Department of Vascular Biology, University of Connecticut Health Center, 263 Farmington Avenue MC3501, Farmington, CT 06030; Department of Surgery, Connecticut Children's Medical Center, 282 Washington Street, Hartford, CT 06106. Electronic address:
Background/purpose: This study examined the potential of amniotic fluid mesenchymal stem cells (AF-MSCs) to generate lung precursor cells in vitro and on a xenologous three-dimensional de-cellularized lung scaffold.
Methods: AF-MSCs were isolated from human amniotic fluid obtained from 17-37 weeks gestation. Lung differentiation was induced on Matrigel or on de-cellularized rat lungs intra-tracheally injected with AF-MSCs by culturing with a modification of small airway growth medium (mSAGM) lacking retinoic acid (RA) and triodothyronine (T3) with addition of fibroblast growth factor-10 (FGF10). Cells and scaffolds were characterized by immunofluorescence and RT-PCR for markers of viability, proliferation, and lung distal airway differentiation (TTF-1(+) and SPC(+)) in the absence of markers of brain (TuJ1(-)) and thyroid (Pax8(-)).
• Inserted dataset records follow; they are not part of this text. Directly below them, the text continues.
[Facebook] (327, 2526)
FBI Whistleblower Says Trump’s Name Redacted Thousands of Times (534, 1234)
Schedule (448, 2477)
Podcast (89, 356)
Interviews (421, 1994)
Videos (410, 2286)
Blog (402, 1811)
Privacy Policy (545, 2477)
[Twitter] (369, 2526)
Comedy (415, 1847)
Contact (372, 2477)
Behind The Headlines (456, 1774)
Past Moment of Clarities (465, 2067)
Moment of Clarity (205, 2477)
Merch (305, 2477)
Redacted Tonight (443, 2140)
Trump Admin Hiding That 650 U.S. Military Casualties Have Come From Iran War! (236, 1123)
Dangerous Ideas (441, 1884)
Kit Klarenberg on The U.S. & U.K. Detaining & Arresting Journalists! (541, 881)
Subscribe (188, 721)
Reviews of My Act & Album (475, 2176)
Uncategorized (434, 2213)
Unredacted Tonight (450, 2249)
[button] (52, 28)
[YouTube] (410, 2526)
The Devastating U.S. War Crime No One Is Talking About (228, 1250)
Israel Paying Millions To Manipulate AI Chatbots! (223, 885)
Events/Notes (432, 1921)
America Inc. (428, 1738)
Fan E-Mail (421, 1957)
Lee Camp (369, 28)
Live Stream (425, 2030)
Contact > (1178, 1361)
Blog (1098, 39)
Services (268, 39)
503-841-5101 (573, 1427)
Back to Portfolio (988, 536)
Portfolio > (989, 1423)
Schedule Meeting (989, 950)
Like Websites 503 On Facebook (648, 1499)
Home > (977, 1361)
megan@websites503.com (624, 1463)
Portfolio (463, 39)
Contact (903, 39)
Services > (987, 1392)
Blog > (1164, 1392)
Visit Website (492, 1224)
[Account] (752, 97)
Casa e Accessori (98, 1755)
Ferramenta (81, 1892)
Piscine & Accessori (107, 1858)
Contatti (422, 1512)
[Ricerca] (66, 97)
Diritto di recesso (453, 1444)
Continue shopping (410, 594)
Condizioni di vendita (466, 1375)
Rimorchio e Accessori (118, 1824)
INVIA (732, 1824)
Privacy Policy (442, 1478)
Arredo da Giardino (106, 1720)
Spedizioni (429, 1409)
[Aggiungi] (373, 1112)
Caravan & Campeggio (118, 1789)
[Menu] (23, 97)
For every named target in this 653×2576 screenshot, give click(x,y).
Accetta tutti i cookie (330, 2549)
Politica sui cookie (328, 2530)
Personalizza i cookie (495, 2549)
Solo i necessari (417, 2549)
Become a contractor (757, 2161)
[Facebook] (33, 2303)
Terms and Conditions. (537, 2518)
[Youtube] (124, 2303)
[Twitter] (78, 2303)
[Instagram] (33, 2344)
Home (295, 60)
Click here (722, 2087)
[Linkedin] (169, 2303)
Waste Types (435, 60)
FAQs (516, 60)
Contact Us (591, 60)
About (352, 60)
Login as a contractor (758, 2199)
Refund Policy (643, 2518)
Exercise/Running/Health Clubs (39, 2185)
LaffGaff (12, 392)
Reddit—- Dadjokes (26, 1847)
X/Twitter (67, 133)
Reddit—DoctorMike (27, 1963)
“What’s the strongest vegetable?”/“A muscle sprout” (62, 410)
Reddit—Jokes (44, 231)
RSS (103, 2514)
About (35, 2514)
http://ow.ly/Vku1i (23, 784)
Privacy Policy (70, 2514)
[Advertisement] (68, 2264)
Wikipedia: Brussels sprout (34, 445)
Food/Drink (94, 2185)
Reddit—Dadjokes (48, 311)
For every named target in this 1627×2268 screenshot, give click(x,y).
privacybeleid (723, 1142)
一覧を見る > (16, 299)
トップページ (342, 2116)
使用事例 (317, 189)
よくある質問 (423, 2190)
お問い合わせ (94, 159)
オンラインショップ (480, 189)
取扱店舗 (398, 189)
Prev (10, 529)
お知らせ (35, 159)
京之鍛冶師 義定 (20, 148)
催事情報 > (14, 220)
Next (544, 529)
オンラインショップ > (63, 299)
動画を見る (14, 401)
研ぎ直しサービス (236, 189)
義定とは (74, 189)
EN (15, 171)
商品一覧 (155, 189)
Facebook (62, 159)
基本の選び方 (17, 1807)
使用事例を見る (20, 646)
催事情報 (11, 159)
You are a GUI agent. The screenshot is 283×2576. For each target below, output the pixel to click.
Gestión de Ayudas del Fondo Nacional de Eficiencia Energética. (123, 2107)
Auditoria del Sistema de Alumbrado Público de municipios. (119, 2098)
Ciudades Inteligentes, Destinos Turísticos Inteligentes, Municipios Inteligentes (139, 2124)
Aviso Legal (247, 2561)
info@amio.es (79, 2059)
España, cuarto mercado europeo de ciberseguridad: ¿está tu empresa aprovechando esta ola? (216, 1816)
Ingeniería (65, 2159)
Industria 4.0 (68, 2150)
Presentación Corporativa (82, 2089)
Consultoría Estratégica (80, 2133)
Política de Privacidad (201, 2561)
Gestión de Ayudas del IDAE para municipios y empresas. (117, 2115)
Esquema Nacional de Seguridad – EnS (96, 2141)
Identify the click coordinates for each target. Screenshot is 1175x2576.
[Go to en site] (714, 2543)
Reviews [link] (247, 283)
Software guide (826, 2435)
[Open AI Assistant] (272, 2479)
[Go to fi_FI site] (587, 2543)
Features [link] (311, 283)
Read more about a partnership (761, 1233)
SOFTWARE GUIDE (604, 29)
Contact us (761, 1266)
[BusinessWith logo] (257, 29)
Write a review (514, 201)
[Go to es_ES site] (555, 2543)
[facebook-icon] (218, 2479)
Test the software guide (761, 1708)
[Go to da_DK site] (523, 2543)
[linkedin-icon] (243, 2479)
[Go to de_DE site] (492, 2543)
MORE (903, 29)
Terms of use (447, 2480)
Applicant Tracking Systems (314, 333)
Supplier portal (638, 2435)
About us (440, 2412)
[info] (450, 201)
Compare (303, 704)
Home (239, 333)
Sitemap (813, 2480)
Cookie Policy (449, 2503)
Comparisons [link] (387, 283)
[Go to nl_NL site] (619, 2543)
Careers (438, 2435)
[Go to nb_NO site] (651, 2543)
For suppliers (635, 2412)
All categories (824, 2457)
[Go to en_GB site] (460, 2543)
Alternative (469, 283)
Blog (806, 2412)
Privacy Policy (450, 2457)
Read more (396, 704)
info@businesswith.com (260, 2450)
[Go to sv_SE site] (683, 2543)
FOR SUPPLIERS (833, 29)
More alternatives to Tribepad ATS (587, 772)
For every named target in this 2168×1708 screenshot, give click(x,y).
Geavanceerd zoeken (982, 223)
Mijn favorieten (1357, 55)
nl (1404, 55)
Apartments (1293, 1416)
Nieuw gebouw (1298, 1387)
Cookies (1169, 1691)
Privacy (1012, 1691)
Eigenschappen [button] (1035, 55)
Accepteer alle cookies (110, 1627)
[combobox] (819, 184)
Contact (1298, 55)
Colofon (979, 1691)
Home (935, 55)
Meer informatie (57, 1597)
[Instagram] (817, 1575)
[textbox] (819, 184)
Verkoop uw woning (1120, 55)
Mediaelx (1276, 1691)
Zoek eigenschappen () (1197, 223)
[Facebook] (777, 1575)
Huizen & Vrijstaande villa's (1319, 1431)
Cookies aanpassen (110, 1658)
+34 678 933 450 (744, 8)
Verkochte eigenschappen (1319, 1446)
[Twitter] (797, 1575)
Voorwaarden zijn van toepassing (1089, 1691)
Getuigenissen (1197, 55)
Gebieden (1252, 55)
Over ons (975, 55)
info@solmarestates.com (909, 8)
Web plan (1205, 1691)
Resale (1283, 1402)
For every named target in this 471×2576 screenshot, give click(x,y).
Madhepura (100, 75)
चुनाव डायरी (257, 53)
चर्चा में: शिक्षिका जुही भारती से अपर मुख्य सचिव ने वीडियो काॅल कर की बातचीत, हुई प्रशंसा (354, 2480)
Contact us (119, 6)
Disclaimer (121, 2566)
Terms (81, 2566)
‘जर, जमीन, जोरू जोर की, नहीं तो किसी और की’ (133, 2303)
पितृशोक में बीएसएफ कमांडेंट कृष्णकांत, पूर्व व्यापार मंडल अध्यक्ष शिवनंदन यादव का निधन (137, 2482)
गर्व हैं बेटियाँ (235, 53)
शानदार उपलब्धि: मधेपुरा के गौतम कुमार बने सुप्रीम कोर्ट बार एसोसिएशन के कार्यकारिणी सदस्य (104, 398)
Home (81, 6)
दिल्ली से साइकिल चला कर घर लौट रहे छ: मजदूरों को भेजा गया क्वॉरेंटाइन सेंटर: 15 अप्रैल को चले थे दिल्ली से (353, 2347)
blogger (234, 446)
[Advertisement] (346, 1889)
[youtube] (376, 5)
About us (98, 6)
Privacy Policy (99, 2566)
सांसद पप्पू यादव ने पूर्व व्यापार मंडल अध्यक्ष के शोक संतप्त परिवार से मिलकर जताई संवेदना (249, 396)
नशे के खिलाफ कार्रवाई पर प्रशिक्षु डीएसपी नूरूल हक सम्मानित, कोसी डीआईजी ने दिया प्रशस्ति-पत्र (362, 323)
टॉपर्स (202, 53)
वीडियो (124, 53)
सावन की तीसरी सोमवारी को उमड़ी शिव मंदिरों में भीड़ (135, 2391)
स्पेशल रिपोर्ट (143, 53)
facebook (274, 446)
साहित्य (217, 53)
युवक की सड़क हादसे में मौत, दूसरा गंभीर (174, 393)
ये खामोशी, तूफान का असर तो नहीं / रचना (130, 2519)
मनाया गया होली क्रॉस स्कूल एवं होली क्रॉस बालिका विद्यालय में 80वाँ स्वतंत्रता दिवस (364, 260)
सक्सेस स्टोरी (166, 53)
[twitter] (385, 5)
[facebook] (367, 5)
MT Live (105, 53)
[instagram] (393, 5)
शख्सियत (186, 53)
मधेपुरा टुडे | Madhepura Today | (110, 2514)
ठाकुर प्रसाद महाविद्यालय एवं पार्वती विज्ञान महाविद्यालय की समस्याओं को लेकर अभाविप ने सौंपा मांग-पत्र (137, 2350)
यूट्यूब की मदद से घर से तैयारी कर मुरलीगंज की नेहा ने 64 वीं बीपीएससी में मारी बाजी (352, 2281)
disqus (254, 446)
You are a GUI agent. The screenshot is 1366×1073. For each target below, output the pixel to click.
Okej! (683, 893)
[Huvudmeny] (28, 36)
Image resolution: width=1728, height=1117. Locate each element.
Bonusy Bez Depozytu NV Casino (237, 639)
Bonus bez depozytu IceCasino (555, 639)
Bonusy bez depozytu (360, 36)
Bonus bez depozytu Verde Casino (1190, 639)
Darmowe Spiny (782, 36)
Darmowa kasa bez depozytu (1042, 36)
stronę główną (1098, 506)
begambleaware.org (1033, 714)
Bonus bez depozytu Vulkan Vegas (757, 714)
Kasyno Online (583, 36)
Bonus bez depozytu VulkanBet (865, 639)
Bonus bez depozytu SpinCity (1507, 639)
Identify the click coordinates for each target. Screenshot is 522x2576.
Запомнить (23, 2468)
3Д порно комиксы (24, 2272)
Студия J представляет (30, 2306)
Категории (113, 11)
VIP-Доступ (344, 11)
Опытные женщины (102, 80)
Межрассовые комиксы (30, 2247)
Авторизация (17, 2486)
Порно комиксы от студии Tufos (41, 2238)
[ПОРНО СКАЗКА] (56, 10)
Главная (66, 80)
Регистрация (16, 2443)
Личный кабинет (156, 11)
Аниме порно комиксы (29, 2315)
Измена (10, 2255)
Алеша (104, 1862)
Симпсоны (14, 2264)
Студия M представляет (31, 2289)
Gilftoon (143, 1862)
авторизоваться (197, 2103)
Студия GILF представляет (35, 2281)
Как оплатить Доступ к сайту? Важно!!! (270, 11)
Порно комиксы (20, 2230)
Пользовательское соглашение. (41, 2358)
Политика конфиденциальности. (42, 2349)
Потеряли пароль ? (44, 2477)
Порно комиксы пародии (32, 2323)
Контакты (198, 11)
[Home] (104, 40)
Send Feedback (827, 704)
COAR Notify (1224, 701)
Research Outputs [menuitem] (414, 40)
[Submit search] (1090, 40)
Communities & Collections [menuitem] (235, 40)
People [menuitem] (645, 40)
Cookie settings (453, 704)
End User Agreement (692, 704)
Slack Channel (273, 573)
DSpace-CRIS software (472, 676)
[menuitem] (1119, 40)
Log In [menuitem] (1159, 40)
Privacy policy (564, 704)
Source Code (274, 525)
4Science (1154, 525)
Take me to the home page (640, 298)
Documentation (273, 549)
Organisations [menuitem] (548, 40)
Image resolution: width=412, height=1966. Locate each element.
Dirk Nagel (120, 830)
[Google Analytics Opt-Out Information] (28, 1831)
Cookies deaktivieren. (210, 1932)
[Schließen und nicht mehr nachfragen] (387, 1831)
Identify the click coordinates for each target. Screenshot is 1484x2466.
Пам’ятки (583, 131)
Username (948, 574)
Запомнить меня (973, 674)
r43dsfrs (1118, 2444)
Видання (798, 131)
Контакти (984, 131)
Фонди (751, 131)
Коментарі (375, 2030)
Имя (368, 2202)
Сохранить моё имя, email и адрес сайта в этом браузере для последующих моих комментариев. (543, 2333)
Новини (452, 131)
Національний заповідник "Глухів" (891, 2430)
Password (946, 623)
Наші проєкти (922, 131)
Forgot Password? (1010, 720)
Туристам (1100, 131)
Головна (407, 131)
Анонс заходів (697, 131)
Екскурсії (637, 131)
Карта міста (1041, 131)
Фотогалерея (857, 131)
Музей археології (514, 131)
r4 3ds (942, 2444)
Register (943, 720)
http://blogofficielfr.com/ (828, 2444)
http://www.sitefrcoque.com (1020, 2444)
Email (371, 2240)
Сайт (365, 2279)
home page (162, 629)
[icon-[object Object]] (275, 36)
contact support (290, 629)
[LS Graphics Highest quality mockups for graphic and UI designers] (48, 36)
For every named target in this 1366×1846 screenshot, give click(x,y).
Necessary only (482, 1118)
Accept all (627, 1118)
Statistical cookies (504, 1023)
Results: After culture in mSAGM on either Matrigel or lung scaffolds, there were TTF-1(+)/TuJ1(-)/Pax8(-) cells, indicating a lung precursor phenotype. In addition, SPC(+) cells also evolved suggesting a more mature lung phenotype.
Conclusions: We demonstrate that mid- to late-trimester AF-MSCs can be induced to develop into lung precursor cells when cultured on the appropriate extracellular matrix (ECM), making them a viable source for use in cell therapy or development of an ex vivo tissue engineered lung.